Hive application specifics for earlier AMI versions of Amazon EMR - Amazon EMR
Services or capabilities described in Amazon Web Services documentation might vary by Region. To see the differences applicable to the China Regions, see Getting Started with Amazon Web Services in China (PDF).

Hive application specifics for earlier AMI versions of Amazon EMR

Log files

Using Amazon EMR AMI versions 2.x and 3.x, Hive logs are saved to /mnt/var/log/apps/. In order to support concurrent versions of Hive, the version of Hive that you run determines the log file name, as shown in the following table.

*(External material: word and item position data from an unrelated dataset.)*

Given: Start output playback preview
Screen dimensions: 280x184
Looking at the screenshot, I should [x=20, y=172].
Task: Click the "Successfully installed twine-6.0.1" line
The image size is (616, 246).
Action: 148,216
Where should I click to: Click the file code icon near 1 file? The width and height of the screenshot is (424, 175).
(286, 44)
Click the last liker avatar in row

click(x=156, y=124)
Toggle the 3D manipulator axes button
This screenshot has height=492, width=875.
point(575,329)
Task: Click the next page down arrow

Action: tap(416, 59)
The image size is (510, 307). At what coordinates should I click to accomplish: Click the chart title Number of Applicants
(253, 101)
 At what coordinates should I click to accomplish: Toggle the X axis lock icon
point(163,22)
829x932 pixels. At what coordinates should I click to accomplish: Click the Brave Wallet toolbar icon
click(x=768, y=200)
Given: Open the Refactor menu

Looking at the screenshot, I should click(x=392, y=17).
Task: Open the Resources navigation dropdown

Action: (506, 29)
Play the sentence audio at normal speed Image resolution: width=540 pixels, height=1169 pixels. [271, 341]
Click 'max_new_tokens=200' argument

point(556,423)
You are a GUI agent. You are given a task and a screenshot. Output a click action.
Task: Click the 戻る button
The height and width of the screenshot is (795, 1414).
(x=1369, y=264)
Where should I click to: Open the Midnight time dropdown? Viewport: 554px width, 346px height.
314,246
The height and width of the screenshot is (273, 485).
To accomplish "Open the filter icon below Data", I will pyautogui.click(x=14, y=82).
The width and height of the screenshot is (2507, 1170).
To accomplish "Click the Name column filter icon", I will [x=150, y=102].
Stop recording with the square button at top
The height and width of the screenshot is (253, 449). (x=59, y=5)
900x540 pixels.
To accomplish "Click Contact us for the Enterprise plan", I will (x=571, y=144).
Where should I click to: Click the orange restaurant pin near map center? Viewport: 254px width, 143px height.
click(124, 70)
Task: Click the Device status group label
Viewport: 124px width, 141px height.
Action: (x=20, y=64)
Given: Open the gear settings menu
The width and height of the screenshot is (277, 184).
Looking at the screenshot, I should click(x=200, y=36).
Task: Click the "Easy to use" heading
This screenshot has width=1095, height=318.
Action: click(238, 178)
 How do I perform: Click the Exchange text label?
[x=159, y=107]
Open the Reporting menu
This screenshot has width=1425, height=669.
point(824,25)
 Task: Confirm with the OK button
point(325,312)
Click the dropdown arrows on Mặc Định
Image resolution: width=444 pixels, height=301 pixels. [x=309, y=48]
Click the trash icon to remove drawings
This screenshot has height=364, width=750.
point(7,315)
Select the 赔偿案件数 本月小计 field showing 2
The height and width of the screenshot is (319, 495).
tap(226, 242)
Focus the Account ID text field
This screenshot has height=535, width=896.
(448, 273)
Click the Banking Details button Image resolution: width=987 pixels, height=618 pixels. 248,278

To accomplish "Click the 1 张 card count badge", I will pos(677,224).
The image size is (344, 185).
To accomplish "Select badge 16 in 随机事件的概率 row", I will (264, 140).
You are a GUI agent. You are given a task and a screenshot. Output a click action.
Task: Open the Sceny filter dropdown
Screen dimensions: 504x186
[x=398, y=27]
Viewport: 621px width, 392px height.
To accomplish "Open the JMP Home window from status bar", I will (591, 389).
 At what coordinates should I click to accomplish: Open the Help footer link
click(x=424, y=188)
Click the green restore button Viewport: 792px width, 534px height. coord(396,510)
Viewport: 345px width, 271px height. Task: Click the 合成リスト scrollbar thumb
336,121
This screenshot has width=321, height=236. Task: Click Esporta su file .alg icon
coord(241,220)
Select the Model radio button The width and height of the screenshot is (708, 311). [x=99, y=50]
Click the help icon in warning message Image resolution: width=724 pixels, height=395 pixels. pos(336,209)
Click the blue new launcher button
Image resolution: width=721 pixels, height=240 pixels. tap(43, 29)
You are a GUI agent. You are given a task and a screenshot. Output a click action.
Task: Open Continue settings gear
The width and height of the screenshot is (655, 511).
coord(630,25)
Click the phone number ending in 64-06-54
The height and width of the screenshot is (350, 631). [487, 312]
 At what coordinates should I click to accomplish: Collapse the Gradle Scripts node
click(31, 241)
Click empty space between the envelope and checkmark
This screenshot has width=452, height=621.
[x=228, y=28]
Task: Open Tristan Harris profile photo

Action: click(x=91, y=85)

Hive version Log file name
0.13.1 hive.log
Note

Beginning with this version, Amazon EMR uses an unversioned file name, hive.log. Minor versions share the same log location as the major version.

0.11.0 hive_0110.log
Note

Minor versions of Hive 0.11.0, such as 0.11.0.1, share the same log file location as Hive 0.11.0.

0.8.1 hive_081.log
Note

Minor versions of Hive 0.8.1, such as Hive 0.8.1.1, share the same log file location as Hive 0.8.1.

0.7.1 hive_07_1.log
Note

Minor versions of Hive 0.7.1, such as Hive 0.7.1.3 and Hive 0.7.1.4, share the same log file location as Hive 0.7.1.

0.7 hive_07.log
0.5 hive_05.log
0.4 hive.log

Split input functionality

To implement split input functionality using Hive versions earlier than 0.13.1 (Amazon EMR AMI versions earlier 3.11.0), use the following:

hive> set hive.input.format=org.apache.hadoop.hive.ql.io.HiveCombineSplitsInputFormat; hive> set mapred.min.split.size=100000000;

This functionality was deprecated with Hive 0.13.1. To get the same split input format functionality in Amazon EMR AMI Version 3.11.0, use the following:

set hive.hadoop.supports.splittable.combineinputformat=true;

Thrift service ports

Thrift is an RPC framework that defines a compact binary serialization format used to persist data structures for later analysis. Normally, Hive configures the server to operate on the following ports.

Hive version Port number
Hive 0.13.1 10000
Hive 0.11.0 10004
Hive 0.8.1 10003
Hive 0.7.1 10002
Hive 0.7 10001
Hive 0.5 10000

For more information about thrift services, see http://wiki.apache.org/thrift/.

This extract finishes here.